A few weeks ago, a few people asked me why I helped create the now annual event Quisqueya, a celebration of Afro-Latino history throughout the Americas at Syracuse University. Honestly, it had a tinge of selfishness: by then, I helped run a series of workshops dedicated to understanding the relationships between Blacks and Latinos at a time when others kept seeing schisms. Plus, my Dominican-Haitian background spurred me to explore that in a more open forum, i.e. a celebration where I could subliminally prove that schism false. It’s also the most obvious representation of Blacks and Latinos on the same “field”, whereas other lands in the Americas aren’t known for this dual identity, even with the plethora of races occupying Brazil, Peru, Colombia, or Mexico, for instance.

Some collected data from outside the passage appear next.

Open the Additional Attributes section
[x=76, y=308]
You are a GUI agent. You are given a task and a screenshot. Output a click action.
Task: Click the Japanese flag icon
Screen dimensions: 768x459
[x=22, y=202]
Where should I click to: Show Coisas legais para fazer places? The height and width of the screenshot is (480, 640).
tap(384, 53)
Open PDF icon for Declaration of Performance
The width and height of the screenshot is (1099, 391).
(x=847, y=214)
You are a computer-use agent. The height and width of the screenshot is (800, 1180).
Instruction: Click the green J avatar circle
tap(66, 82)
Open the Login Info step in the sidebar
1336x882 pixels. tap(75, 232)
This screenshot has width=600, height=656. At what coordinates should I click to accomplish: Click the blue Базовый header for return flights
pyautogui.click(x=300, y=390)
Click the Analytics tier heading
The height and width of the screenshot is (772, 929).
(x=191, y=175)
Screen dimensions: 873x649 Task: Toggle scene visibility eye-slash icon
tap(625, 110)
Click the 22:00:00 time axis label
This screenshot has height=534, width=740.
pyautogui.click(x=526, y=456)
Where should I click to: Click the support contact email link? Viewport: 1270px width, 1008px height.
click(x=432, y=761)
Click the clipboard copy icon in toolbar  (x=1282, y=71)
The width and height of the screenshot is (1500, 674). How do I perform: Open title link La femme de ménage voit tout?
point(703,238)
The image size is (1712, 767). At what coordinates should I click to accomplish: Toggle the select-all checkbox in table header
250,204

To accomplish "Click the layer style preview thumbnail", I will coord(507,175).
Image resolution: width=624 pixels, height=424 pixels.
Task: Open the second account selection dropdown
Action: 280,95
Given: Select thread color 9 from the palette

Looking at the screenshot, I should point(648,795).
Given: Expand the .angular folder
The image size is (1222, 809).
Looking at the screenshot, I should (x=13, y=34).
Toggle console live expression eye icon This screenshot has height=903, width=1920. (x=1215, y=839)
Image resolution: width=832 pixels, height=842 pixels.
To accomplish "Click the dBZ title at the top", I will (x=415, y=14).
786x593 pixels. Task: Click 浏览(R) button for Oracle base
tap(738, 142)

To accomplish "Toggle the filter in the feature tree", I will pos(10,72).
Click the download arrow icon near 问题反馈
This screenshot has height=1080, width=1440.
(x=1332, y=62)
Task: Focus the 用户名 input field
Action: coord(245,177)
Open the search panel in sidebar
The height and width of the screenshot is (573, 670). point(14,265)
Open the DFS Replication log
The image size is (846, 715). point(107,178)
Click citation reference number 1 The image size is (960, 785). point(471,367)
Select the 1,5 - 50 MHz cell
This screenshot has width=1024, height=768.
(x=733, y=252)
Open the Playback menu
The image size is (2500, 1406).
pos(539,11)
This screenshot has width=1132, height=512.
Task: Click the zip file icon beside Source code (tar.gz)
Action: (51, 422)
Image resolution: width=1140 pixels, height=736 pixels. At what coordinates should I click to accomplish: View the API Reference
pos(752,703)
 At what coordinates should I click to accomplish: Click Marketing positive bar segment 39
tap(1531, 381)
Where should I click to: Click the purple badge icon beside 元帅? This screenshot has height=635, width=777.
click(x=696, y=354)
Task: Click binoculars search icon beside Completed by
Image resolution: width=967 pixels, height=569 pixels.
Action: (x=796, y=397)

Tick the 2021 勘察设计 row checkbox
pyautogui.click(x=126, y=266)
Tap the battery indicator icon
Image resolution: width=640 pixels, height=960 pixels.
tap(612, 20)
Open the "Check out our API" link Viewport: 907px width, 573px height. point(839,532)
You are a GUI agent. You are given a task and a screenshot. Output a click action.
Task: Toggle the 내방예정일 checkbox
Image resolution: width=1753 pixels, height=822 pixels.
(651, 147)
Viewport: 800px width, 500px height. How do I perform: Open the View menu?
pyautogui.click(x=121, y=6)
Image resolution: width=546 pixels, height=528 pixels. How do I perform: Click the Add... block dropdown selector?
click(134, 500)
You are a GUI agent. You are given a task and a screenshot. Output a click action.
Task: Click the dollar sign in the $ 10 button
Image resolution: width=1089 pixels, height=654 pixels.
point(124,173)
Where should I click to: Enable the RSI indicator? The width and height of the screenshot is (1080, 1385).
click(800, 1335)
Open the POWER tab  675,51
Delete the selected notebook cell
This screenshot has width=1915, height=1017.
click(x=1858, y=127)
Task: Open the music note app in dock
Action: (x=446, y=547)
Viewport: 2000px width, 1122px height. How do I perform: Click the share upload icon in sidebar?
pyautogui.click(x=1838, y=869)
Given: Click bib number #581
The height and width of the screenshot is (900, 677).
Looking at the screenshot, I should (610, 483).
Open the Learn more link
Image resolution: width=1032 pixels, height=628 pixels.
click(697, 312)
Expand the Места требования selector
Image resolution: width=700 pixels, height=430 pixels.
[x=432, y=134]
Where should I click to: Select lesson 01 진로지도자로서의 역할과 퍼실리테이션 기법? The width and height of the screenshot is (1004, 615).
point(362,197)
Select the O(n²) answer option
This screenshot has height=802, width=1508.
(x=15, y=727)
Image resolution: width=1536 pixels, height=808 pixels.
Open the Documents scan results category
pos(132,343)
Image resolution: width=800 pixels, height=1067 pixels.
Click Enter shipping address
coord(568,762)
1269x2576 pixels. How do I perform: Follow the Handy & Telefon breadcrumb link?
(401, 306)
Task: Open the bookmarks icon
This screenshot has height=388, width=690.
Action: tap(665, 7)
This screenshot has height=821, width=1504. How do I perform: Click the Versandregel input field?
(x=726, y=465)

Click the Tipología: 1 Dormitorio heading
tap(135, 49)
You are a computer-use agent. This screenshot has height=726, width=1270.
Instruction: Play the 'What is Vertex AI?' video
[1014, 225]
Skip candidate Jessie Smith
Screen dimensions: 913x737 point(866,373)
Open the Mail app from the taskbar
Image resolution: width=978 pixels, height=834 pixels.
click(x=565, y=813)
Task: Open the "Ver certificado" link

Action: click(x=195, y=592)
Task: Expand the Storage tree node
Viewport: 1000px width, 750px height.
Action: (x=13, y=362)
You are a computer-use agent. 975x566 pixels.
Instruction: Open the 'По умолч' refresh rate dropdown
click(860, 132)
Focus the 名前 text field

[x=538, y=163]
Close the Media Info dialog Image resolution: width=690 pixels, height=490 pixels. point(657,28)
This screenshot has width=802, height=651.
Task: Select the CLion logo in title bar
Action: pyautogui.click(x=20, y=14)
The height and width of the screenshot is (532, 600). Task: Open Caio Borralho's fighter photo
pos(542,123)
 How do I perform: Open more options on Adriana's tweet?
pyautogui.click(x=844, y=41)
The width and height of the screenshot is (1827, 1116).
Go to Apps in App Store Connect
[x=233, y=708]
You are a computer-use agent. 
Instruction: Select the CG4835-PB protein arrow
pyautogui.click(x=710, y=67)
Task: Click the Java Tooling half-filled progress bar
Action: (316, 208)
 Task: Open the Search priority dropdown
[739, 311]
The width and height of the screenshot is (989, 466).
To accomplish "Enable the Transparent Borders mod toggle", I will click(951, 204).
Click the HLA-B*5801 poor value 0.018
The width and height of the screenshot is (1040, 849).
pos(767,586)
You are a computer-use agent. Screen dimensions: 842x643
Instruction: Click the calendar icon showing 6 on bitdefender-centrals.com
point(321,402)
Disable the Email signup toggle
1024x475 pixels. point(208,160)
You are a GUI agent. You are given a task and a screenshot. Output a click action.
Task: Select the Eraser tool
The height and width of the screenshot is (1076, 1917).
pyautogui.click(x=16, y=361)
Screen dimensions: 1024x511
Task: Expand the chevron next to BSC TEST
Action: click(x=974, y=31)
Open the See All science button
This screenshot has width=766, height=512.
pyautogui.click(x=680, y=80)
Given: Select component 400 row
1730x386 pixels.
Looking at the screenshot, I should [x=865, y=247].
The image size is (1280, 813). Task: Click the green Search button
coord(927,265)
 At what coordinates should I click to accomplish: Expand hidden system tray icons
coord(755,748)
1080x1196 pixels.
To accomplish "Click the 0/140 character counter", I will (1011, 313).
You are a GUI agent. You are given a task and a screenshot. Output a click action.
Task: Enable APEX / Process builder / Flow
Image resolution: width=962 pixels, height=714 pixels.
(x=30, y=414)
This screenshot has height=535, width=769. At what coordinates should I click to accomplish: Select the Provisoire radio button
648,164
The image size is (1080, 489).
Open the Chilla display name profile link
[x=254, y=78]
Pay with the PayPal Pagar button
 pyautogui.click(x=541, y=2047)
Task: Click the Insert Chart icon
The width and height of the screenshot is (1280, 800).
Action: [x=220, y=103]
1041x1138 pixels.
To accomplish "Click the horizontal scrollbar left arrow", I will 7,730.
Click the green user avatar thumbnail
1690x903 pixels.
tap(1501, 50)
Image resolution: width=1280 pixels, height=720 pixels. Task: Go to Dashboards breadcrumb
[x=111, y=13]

To wit, as the education chair of La LUCHA at the time, I never got asked why it made sense to have such an event; it was obvious how much unity such an event would bring on a campus where the split even existed within organization of mutual interest. The questions of whether I should lead a Latino organization enraged me at the start of my tenure, but instead of taking a reactionary stance against the critics, most of whom never confronted me personally, I decided to take to the streets, finding ways to build bridges in spaces where I didn’t even know I could fit in.
As with any of these experiences, I learned something critical to my formation: the idea of Quisqueya.
“Quisqueya” is a word I’d known so commonly because Dominicans often referred to their part of the island as such. As it turns out, while La LUCHA and the Haitian American Student Association sought funding for Hispaniola, the original name of the aforementioned event, one of the members of the committee pulled us aside and asked us to change the name of the program to Quisqueya. Whereas Hispaniola is a name placed upon the island by people who never originated from there, Quisqueya (or Kiskeya, or “mother earth”) was a name the Tainos used to designate for the entire island, before the countries occupying the island split it into the current countries they are now. That made more sense for the purposes of the event, so we kept it.
This serendipitous lesson on Quisqueya planted the seed for me to go to an event at the Arturo Schomburg Center for Research in Black Culture at Harlem. It’s the first time I’d ever been to the museum, and the first time I’d ever heard about him. Naturally, I was annoyed for a bit because, even after I’d met so many intelligent men and women in Syracuse U, no one ever told me about this man.
I think it was Howard Dodson Jr., head of the Schomburg Center, who said it best when he mentioned that Arturo Alfonso Schomburg’s history was often ignored and ostracized when it came to Black history. He alluded to the fact that his contributions to Black history were only recognized later on in his career, even with the many allies he had. Thus, it was almost ironic to see that the primary center for Black history is under his name. Once equipped with knowledge, Schomburg found purpose for his work when others didn’t, or didn’t think he was the one who should do it. As a Puerto-Rican immigrant (an Afro-Borinquen at that), he had tons of battles, primarily for identity and membership.
For me, these were the most important contributions to history as a whole: he not only validated Black history, documenting and preserving the important parts of a history still not regularly integrated into our society, but he also validated Afro-Latinos as an essential part of Latino and African Diaspora history, because, while he may not have had the voice, he certainly had the knowledge, proof positive that history shouldn’t simply pass us by.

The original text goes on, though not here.